* [指示]
A. 節分の文章にある「そんな思いがあったので、やはり、その言葉が嬉しかった。」という一文を英語に訳してください。
B. 節分の思い出を綴った文章を、最後の一文の後から書き継いでください。

* [ページ]
....................
鬼の練り歩きが終わった後、クラスの仲間達から喝采を受けるあんちゃん。

照れている顔も可愛い。

「あんちゃん、楽しかったですね。グッドジョブです。」

クラウディオとのハイタッチ、やり切ったあんちゃんの顔は

汗と、達成感できらきらしていた。

「クラウディオ、ありがとう。フジさんもありがとうございます。」

「こちらこそ、楽しかったよ。僕にも声かけてくれてありがとうね。」

とフジさんも急遽のお願いでも、楽しくしてくださったのがわかった。

「ととろんブラザー、本当にありがとう。こんな風に節分をできたのは、初めてだから、思い出になりました。」

日本のことも大好きで、ステイしてまで旅に来てくれたクラウディオに、

仲良くなってもらえた僕は、一つでも多く日本の素敵な思い出をあげたい。

そんな思いがあったので、やはり、その言葉が嬉しかった。
....................
* [データ行]
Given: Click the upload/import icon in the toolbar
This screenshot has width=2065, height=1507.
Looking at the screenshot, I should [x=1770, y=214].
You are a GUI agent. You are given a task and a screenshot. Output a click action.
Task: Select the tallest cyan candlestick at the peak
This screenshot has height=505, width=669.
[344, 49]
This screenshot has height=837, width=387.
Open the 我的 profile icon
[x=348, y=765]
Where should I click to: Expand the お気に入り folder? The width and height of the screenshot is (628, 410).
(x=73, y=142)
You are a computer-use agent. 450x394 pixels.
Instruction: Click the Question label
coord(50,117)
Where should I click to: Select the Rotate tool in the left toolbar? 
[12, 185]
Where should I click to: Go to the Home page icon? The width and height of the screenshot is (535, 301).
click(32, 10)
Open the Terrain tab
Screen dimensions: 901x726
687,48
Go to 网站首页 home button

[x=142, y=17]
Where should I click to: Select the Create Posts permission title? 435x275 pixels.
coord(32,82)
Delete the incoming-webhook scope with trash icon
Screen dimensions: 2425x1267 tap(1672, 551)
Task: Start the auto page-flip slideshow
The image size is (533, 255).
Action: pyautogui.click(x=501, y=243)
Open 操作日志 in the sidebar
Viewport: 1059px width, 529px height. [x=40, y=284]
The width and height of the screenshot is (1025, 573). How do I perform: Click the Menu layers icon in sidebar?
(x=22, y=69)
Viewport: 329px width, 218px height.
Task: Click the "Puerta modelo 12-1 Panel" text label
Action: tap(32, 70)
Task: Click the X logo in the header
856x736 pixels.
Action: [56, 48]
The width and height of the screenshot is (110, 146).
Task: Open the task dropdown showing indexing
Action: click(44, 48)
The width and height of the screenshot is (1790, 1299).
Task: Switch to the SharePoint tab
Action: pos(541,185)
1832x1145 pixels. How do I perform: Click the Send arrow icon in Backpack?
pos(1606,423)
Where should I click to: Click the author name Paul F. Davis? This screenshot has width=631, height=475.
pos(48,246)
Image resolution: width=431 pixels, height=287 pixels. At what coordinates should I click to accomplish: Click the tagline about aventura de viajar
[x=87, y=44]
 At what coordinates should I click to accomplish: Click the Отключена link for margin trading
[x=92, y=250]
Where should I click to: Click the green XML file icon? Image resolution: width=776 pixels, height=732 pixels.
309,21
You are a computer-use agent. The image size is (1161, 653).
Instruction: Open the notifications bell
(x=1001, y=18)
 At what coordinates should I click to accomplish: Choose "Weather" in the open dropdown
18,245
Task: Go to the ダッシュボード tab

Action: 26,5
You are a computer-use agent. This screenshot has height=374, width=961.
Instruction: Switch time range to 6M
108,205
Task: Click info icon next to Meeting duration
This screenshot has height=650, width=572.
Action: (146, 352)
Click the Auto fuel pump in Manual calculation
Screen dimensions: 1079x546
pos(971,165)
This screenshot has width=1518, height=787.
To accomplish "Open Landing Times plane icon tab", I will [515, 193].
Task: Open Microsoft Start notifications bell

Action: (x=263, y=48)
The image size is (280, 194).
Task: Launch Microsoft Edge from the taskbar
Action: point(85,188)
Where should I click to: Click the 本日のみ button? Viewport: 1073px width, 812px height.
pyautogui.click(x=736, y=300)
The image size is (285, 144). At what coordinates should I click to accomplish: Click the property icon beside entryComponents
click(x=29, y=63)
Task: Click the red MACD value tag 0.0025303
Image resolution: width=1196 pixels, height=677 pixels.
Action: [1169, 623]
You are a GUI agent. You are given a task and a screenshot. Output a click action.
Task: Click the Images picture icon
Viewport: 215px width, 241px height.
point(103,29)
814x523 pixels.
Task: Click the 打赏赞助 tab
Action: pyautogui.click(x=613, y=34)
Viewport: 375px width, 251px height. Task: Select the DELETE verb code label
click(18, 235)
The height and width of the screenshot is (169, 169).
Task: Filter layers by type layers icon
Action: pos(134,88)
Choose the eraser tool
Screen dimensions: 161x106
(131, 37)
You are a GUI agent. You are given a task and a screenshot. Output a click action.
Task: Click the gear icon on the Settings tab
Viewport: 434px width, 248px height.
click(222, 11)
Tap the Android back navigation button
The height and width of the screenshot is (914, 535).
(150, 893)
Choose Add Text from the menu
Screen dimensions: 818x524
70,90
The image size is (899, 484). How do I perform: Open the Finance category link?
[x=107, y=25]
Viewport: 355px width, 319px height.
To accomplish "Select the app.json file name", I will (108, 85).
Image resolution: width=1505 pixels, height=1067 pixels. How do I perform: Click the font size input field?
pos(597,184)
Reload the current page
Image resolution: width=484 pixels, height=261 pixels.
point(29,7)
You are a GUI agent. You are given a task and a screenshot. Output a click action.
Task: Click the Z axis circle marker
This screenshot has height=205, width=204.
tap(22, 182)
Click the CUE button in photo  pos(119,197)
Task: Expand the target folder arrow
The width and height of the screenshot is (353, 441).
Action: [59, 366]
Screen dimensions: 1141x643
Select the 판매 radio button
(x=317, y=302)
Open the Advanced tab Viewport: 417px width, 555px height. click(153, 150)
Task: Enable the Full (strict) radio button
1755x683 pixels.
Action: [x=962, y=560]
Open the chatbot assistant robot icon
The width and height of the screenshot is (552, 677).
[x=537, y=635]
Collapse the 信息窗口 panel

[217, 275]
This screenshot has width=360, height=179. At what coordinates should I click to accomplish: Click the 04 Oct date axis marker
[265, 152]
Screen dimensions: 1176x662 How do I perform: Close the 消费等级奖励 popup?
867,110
....................
* [指示ごとの回答]
A. Because I felt that way, those words made me happy after all.

B.
そしてあんちゃんにも、ねぎらいと称賛を

「あんちゃんが言ってくれなかったら、今年は鬼はあきらめていたのだけれど、こうして楽しくできてうれしかった。あんちゃんが一年生に、上手にやられながらも鬼をやっているはすごくよかったよ。」

そう話すと、あんちゃん、興奮気味に

「これは絶対やる価値がある!みんなもやればいいのに!」

この愛嬌と素直さが、あんちゃんの魅力だ。

そして、そのノリをそのまんま具現化しちゃえるのが、

仲良しさんクラスのいいところで、そのまま6時間目は、

鬼を交代ごうたいにやって豆まきをするという、

クラスの中での鬼合戦に突入していくのだった。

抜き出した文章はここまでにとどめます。